> [Problem statement]
Which lines below contain the word "πανηγύρι"? Copy each one.
[Records to process Boundary: Start]
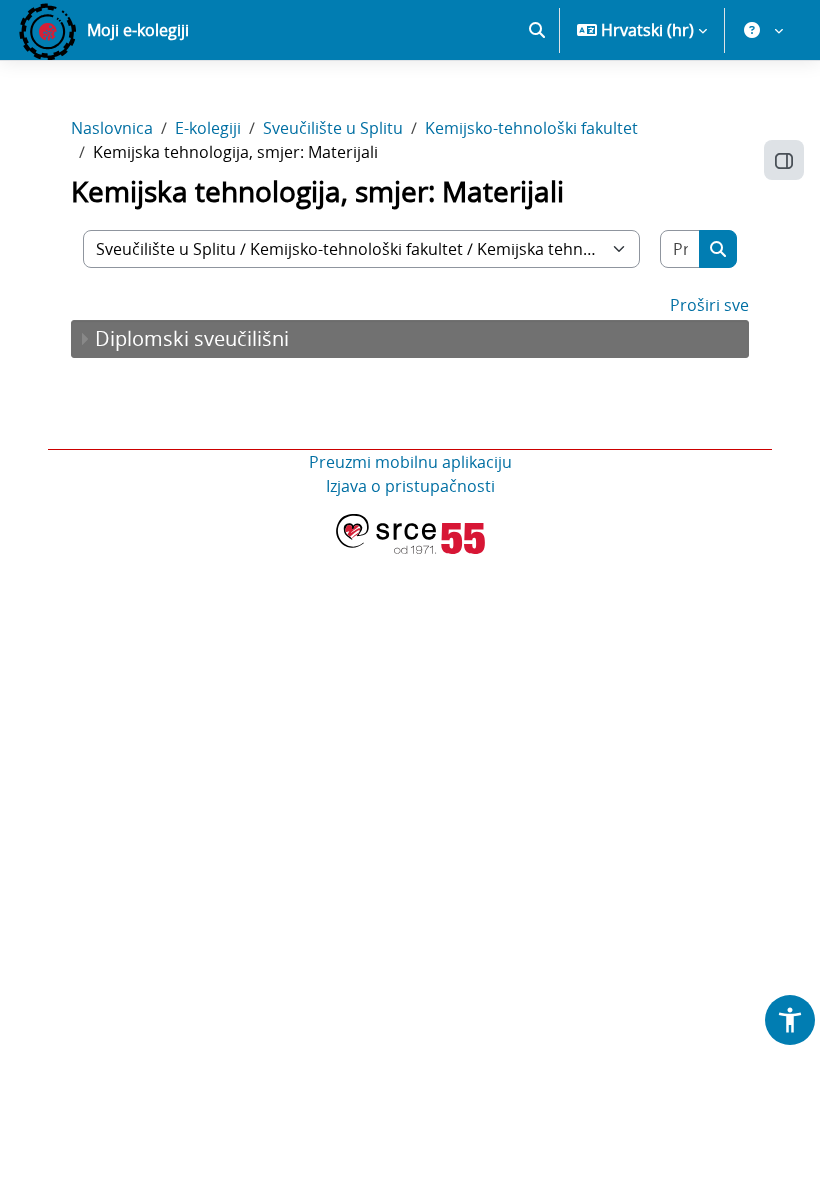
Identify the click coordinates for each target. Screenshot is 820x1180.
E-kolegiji (208, 128)
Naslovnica (112, 128)
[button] (537, 30)
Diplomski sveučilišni (192, 338)
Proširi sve (709, 305)
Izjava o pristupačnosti (410, 486)
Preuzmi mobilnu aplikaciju (410, 462)
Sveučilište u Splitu (333, 128)
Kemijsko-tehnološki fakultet (531, 128)
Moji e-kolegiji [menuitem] (138, 30)
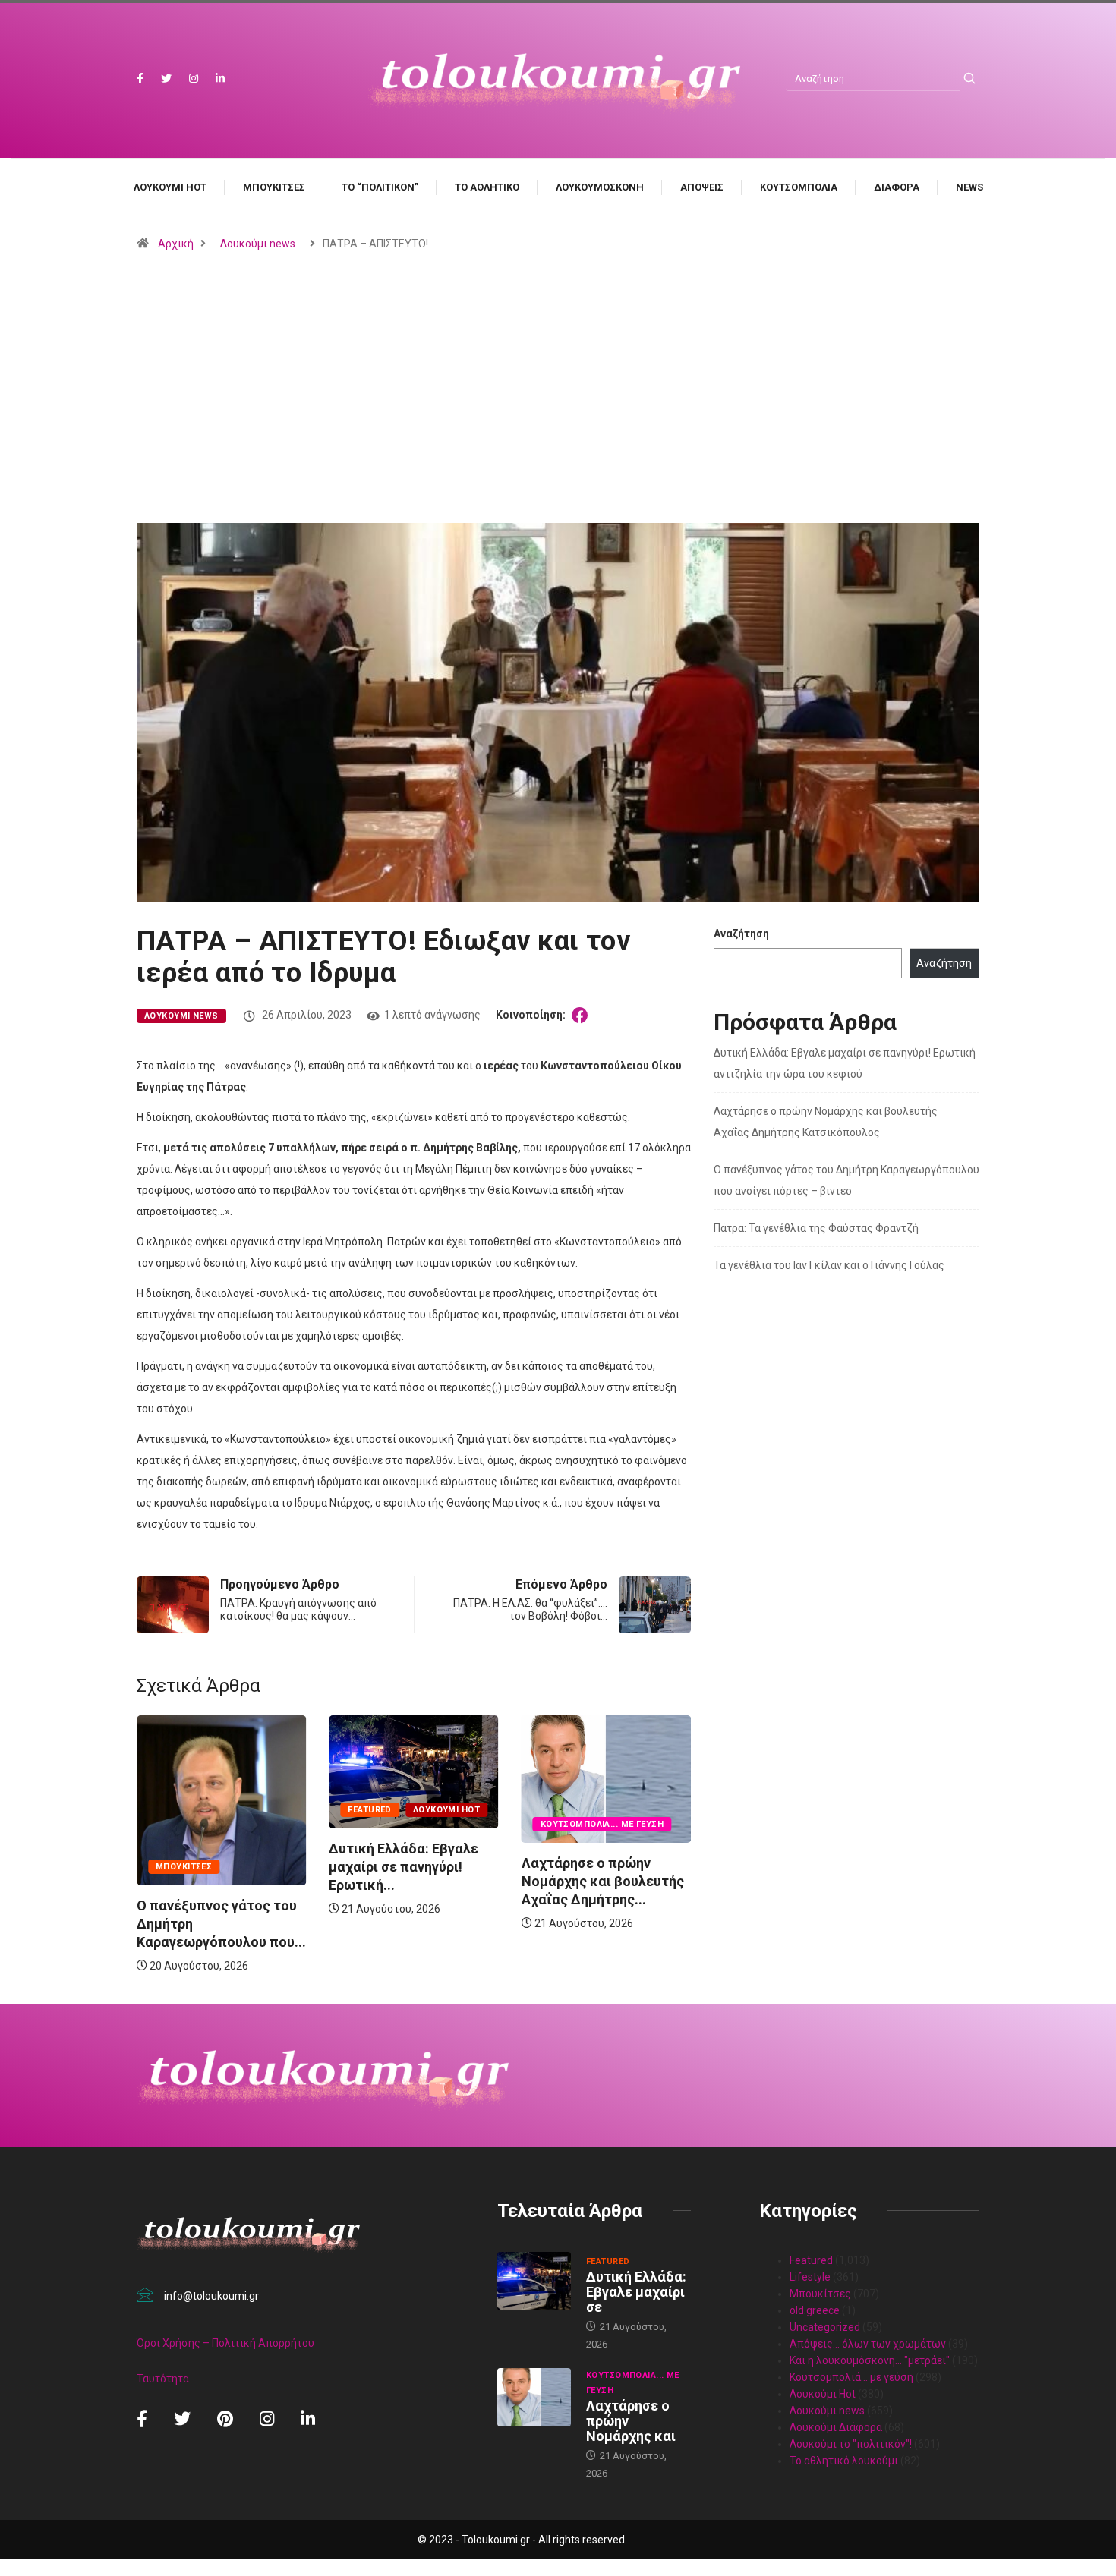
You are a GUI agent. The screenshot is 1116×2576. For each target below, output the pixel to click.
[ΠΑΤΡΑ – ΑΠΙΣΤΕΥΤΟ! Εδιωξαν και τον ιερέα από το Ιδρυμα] (582, 1015)
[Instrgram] (193, 78)
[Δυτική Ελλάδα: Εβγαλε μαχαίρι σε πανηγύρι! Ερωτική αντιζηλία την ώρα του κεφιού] (534, 2281)
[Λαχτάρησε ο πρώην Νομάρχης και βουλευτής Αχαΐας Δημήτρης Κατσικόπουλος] (534, 2397)
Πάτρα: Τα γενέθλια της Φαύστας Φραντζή (816, 1228)
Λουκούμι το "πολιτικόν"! (851, 2444)
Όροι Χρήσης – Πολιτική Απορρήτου (225, 2343)
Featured (370, 1810)
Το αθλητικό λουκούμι (844, 2461)
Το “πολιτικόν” (380, 187)
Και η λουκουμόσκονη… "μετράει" (870, 2360)
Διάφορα (896, 187)
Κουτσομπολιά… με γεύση (851, 2377)
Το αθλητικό (487, 187)
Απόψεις (702, 187)
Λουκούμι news (257, 244)
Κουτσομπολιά (798, 187)
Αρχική (176, 244)
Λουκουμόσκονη (600, 187)
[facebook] (140, 78)
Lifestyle (810, 2277)
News (969, 187)
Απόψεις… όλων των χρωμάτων (868, 2344)
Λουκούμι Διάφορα (836, 2427)
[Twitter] (166, 78)
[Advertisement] (558, 424)
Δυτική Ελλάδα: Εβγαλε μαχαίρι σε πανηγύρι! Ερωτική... (403, 1867)
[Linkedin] (220, 78)
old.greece (815, 2310)
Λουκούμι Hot (170, 187)
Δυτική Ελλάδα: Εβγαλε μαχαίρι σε (636, 2292)
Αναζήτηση (741, 933)
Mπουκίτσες (274, 187)
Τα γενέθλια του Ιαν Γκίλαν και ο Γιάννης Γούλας (829, 1265)
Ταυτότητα (163, 2379)
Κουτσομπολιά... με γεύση (602, 1824)
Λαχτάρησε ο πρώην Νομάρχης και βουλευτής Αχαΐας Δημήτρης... (603, 1881)
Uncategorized (825, 2327)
[Records to process Boundary: End]
> [Solution below]
[Δυτική Ελλάδα: Εβγαλε μαχαίρι σε πανηγύρι! Ερωτική αντιζηλία την ώρα του κεφιού] (534, 2281)
Δυτική Ελλάδα: Εβγαλε μαχαίρι σε πανηγύρι! Ερωτική... (403, 1867)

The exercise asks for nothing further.